I work as a web designer for a medium-to-large SaaS corporation, and spend a lot of time looking for best practices and solid ideas for our corporate website.
I would argue that very few corporate websites use a width: 100%. Most have a max-width set, though a lot of new corporate websites are becoming responsive.
Here are three solid examples of what I consider to be corporate websites (though most of them are selling their products right from the homepage):
As you can see, all of these have a max-width set somewhere. Most corporate websites I've seen incorporate some sort of max-width.
Here's a few trends that extend throughout these three sites, but also a lot of new corporate designs:
- Solid, bold colors within different sections and blocks. Using white as a main background color is becoming less and less common--bring in your brand colors using strong, big colored blocks.
- Less use of shadows and gradients to create depth. They're still used very predominately in CTA's, however.
- Grid layout structure
- Fully responsive design (try sizing down your browser)

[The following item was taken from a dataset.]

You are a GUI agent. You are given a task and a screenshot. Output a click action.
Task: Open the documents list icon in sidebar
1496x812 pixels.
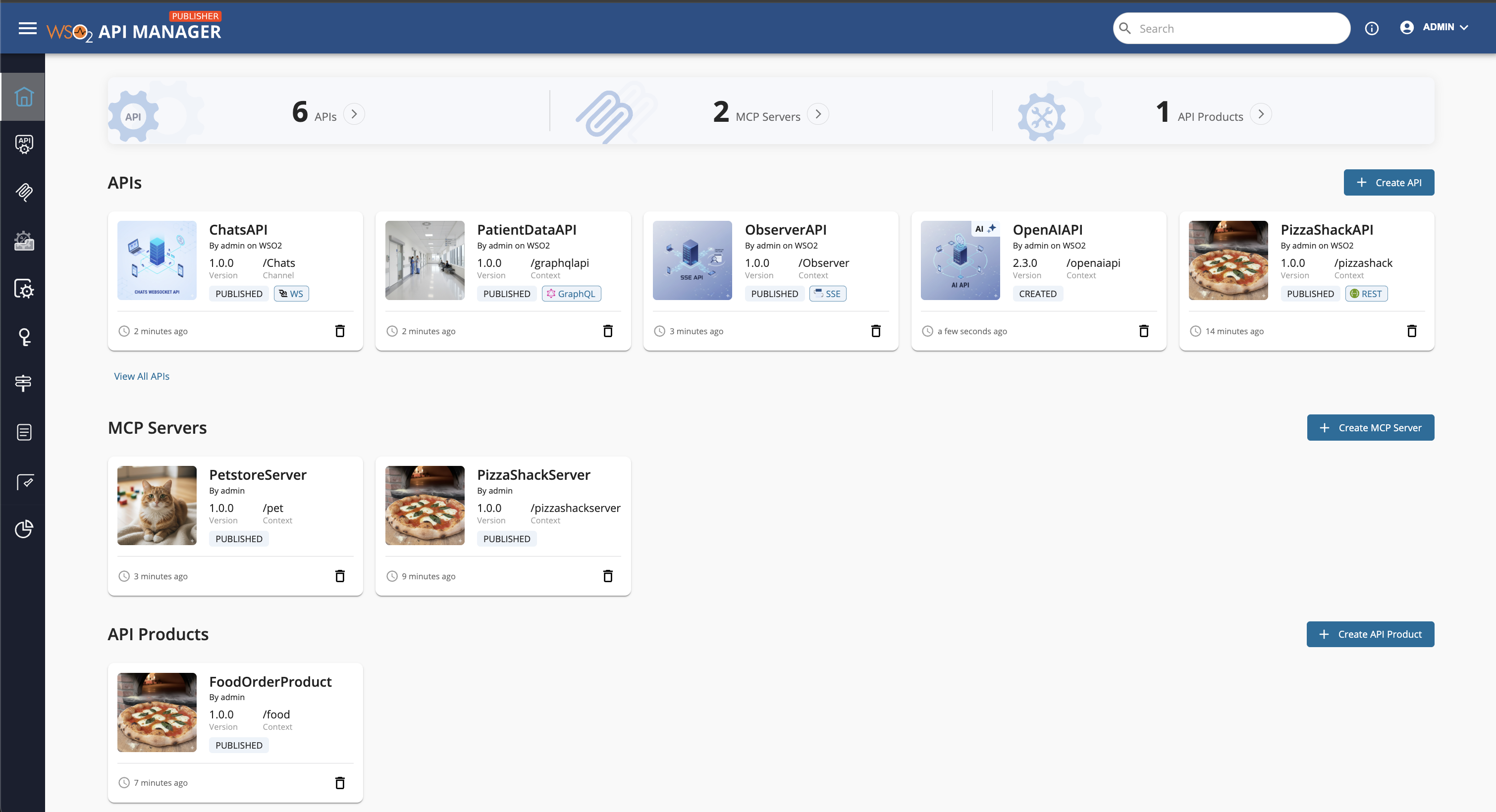click(x=23, y=432)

- More photography, graphics, illustrations, etc. are making their way into corporate site design. However, all these design elements feel very in-line with the brand and are likely established by a brand guide that defines these styles through all their print and web media.
I would concentrate less on determining a width of a site, which is largely determined by the content you're trying to support, and focus on picking up on some of these other trends.
Most of these trends for corporate site design work well with a grid-like, fully responsive layout that has a max-width. Most seem to have a max-width over 960px (most seem around 1000-1200px).